*** Opening of Data to examine ***
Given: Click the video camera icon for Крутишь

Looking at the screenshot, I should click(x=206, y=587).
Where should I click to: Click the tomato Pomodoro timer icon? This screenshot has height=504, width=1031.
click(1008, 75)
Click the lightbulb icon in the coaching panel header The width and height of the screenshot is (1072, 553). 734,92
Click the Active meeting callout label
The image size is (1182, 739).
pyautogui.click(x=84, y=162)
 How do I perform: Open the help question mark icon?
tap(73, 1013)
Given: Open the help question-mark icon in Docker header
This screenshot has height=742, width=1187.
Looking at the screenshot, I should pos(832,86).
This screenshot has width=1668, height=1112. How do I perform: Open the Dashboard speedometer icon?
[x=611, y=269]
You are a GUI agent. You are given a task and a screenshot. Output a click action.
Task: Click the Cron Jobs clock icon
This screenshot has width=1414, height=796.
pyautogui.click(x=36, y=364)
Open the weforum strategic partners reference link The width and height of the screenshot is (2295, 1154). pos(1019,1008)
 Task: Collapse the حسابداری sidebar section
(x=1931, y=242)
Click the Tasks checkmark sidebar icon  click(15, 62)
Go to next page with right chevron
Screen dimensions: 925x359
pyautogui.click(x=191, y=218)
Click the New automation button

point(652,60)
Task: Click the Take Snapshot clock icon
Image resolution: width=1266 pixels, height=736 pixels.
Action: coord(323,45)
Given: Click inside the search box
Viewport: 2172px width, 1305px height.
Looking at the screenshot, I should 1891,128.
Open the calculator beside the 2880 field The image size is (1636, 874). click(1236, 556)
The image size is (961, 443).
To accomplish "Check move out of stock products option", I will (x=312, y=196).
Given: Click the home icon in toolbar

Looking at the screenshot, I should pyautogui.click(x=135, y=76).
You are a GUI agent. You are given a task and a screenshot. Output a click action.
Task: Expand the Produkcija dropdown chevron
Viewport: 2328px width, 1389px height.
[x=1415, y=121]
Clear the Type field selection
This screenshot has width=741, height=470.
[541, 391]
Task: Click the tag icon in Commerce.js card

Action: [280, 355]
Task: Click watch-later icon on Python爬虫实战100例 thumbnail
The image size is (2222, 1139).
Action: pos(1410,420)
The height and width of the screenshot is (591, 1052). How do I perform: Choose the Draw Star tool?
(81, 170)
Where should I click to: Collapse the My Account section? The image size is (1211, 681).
*** Close of Data to examine ***
→ Exercise description: Transcribe the listing above line for line, from the first line to the line containing "Task: Click the Take Snapshot clock icon", inclusive, with no other lines.

→ Exercise output:
Given: Click the video camera icon for Крутишь

Looking at the screenshot, I should click(x=206, y=587).
Where should I click to: Click the tomato Pomodoro timer icon? This screenshot has height=504, width=1031.
click(1008, 75)
Click the lightbulb icon in the coaching panel header The width and height of the screenshot is (1072, 553). 734,92
Click the Active meeting callout label
The image size is (1182, 739).
pyautogui.click(x=84, y=162)
 How do I perform: Open the help question mark icon?
tap(73, 1013)
Given: Open the help question-mark icon in Docker header
This screenshot has height=742, width=1187.
Looking at the screenshot, I should pos(832,86).
This screenshot has width=1668, height=1112. How do I perform: Open the Dashboard speedometer icon?
[x=611, y=269]
You are a GUI agent. You are given a task and a screenshot. Output a click action.
Task: Click the Cron Jobs clock icon
This screenshot has width=1414, height=796.
pyautogui.click(x=36, y=364)
Open the weforum strategic partners reference link The width and height of the screenshot is (2295, 1154). pos(1019,1008)
 Task: Collapse the حسابداری sidebar section
(x=1931, y=242)
Click the Tasks checkmark sidebar icon  click(15, 62)
Go to next page with right chevron
Screen dimensions: 925x359
pyautogui.click(x=191, y=218)
Click the New automation button

point(652,60)
Task: Click the Take Snapshot clock icon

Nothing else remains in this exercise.